Мапа посмотрела подозрительно, добавила:
– Она в Париж уехала.
– Дед Егор у них был крепостным. Теперь вот мои пьесы император смотрит.
Огонь, минуя полено, добрался до кулька с мокротой, зашипел, прибрал, как не было. Мапа смягчилась:
– Антоша, надо бы дом шкурить и красить заново.
– Настоящий мужчина состоит из мужа и чина, – усмехнулся Чехов.
Открыл ящик, откуда заканючили и заупрекали ненаписанной пьесой Ольгины письма. Засунул руку поглубже, выудил десятирублевки, что прислали за переводы его на немецкий. Протянул сестре пригоршню растрепанных банкнот.

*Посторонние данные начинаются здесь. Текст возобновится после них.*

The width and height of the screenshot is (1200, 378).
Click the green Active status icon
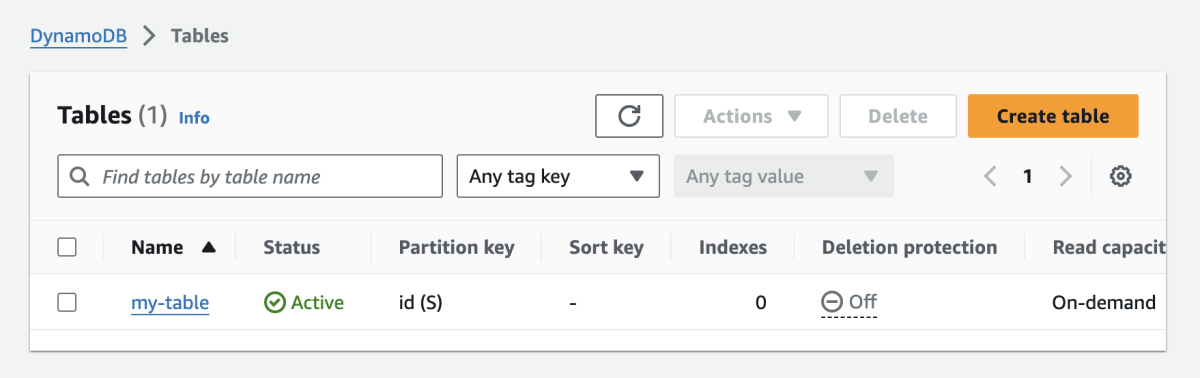tap(274, 302)
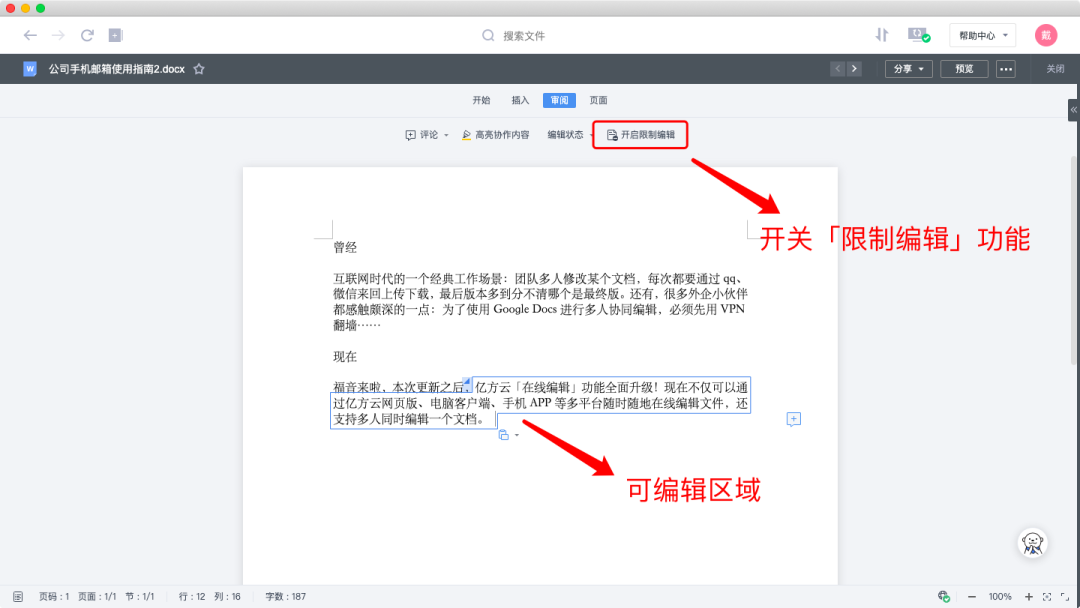Switch to the 插入 ribbon tab
The width and height of the screenshot is (1080, 608).
click(519, 100)
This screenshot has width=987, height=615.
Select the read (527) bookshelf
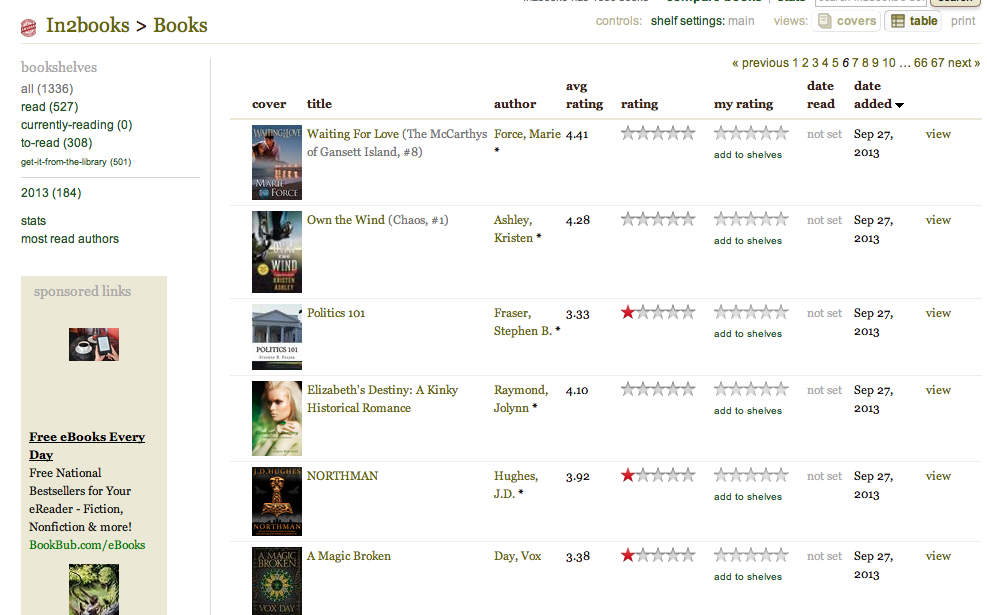coord(50,107)
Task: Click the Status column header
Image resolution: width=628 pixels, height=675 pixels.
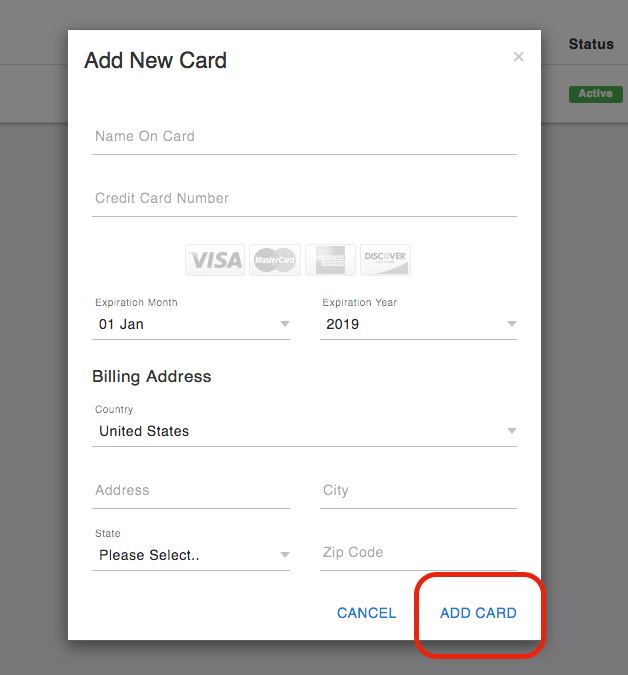Action: pos(590,44)
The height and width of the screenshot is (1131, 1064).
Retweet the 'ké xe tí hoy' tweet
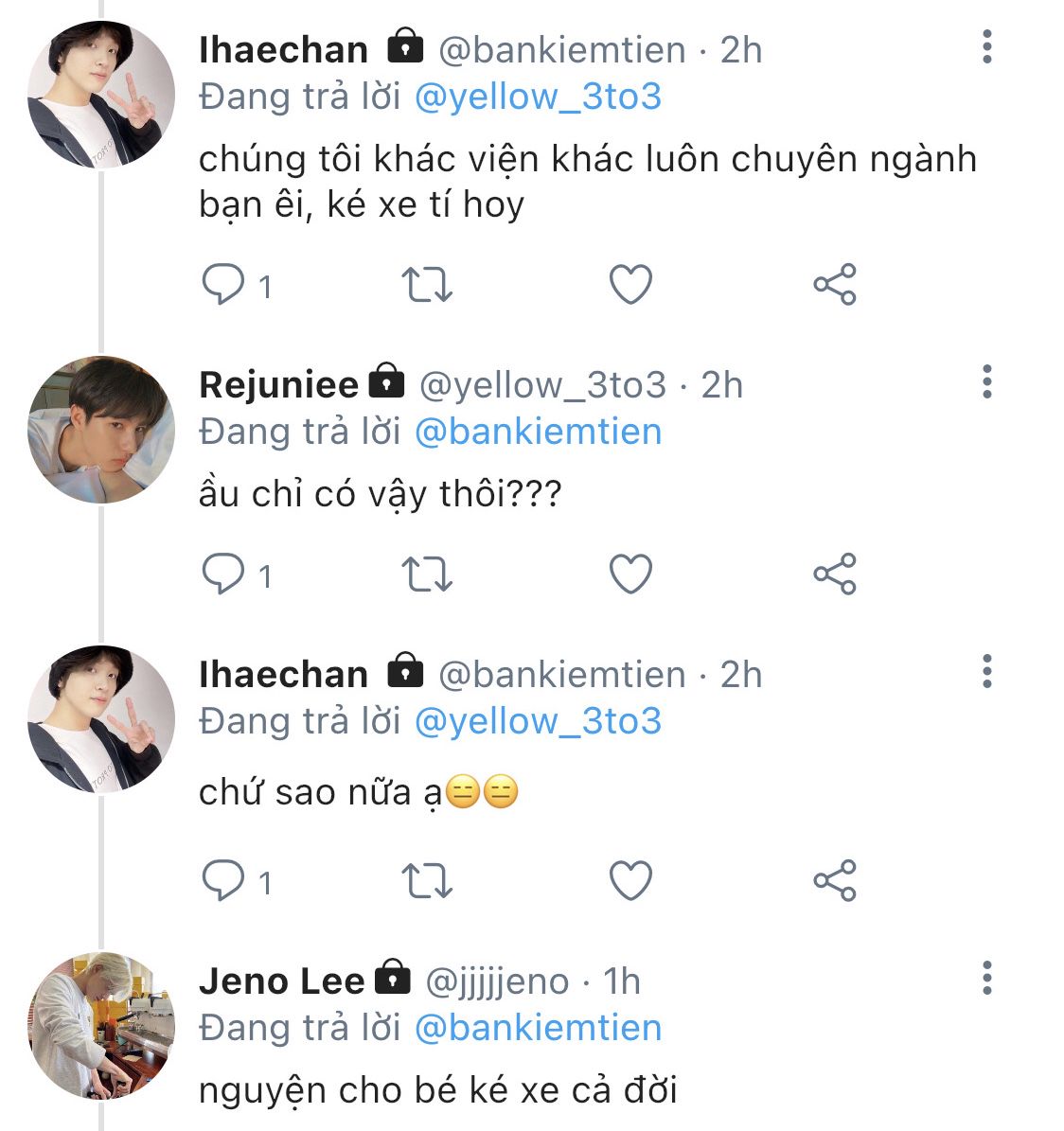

Расправила, рассовала по карманам. Звякнули у нее на поясе ключи. И вся она, с этими упавшими плечами и шалью, стала на монашку похожа. Ушла.
Чехов потер щеку, словно дюжий отцовский кулак ее только что припечатал. Написал:
«Действующие лица:
Лопахин, купеческий сын, интеллигентный человек с хорошими манерами».
Зачеркнул, исправил. Осталось:
«Лопахин, купец».
Набросал остальных списком. Представил Яшневу, всё еще красивую, но тронутую увяданием женщину, в платье, как у Ольги. Скажем, она возвращается из Парижа в свое таганрогское имение. А там…
Летели страницы, первое действие к обеду вчерне было готово. Выстроился сюжет.
На верхушке листа Чехов приписал: «Комедия».
Почувствовал, что согрелся. Приоткрыл окно, Арсения, рыхлившего клумбы, отослал на телеграф, отстучать Алексееву: «Будет вам пьеса, если клянетесь взять себе гл. роль. Чехов».
Внизу вход на Белую дачу уже осаждали гости. Татаринова привела генералов, у которых дом Чехова был в обязательной крымской программе. Мамаша, как старый лакей, всё просила их в гостиную, и сокрушалась, что Мапа выскочила встречать в легком пальто.